Problem: Show that if $\vert x\vert^2u=0$ for $u\in\mathcal D'(\mathbb R^d)$, then for all $\psi\in\mathcal C_c^\infty(\mathbb R^d)$ such that $\operatorname{supp}(\psi)\cap B(0,10)=\varnothing$ we have $u(\psi)=0.$
My Thoughts: I think that the problem statement is not clear, as there seems to be nothing special about $B(0,10)$. For example, fix $\varepsilon>0$ and consider $B(0,\varepsilon)$. Note that $x\mapsto \vert x\vert^2$ is smooth on $\mathbb R^d\setminus B(0,\varepsilon)$. Therefore, if $\psi\in\mathcal D(\mathbb R^d)$ has $\operatorname{supp}(\psi)\cap B(0,\varepsilon)=\varnothing$, then
$$u(\psi)=\vert x\vert^2u\left(\frac{\psi}{\vert x\vert^2}\right)=0.$$
I justify the above calculation by noticing that $\psi/\vert x\vert^2\in\mathcal D(\mathbb R^d\setminus B(0,\varepsilon))$ and $\operatorname{supp}(\psi/\vert x\vert^2)=\operatorname{supp}(\psi)$. Also if $u\in\mathcal D'(\mathbb R^d)$, then $u\vert_{\mathbb R^d\setminus B(0,\varepsilon)}\in\mathcal D'(\mathbb R^d\setminus B(0,\varepsilon)).$
Therefore, it seems that the result holds for any ball centered at the origin.

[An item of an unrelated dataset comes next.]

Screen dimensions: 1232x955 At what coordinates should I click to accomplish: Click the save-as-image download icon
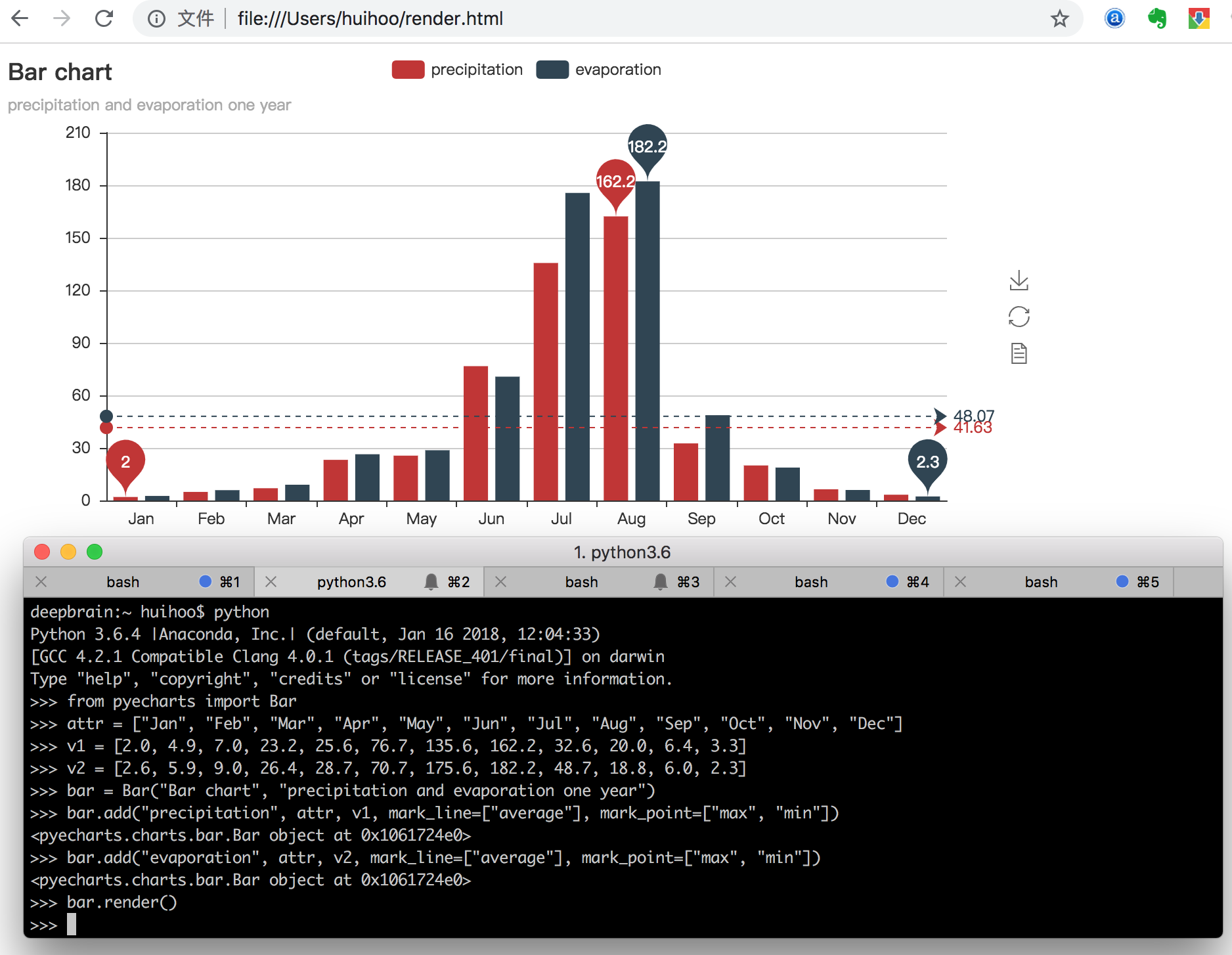point(1019,280)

Could anyone tell me if I am on the right track or if I have made a horrible mistake at the beginning in my understanding of the definitions?
Thank you for your time and appreciate the valuable feedback.
You are correct that there is nothing special about radius $10$. You can as well take radius $R>0$ or $\epsilon>0.$ That doesn't make the problem statement non-clear, though. But I understand that it might be confusing.
I was about to write that I do not understand how you justify $u(\psi)=|x|^2u(\psi/|x|^2)$ as $|x|$ is not a constant. But then I realized that you do not mean $|x|^2$ multiplied with $u(\psi/|x|^2)$ but the distribution $|x|^2 u$ applied to $\psi/|x|^2$. In the "bracket" notation that I'm used to it would be $\langle u, \psi \rangle = \langle |x|^2 u, |x|^{-2}\psi \rangle.$ So, yes, you are on the right track; $|x|^{-2}$ is smooth outside of the ball.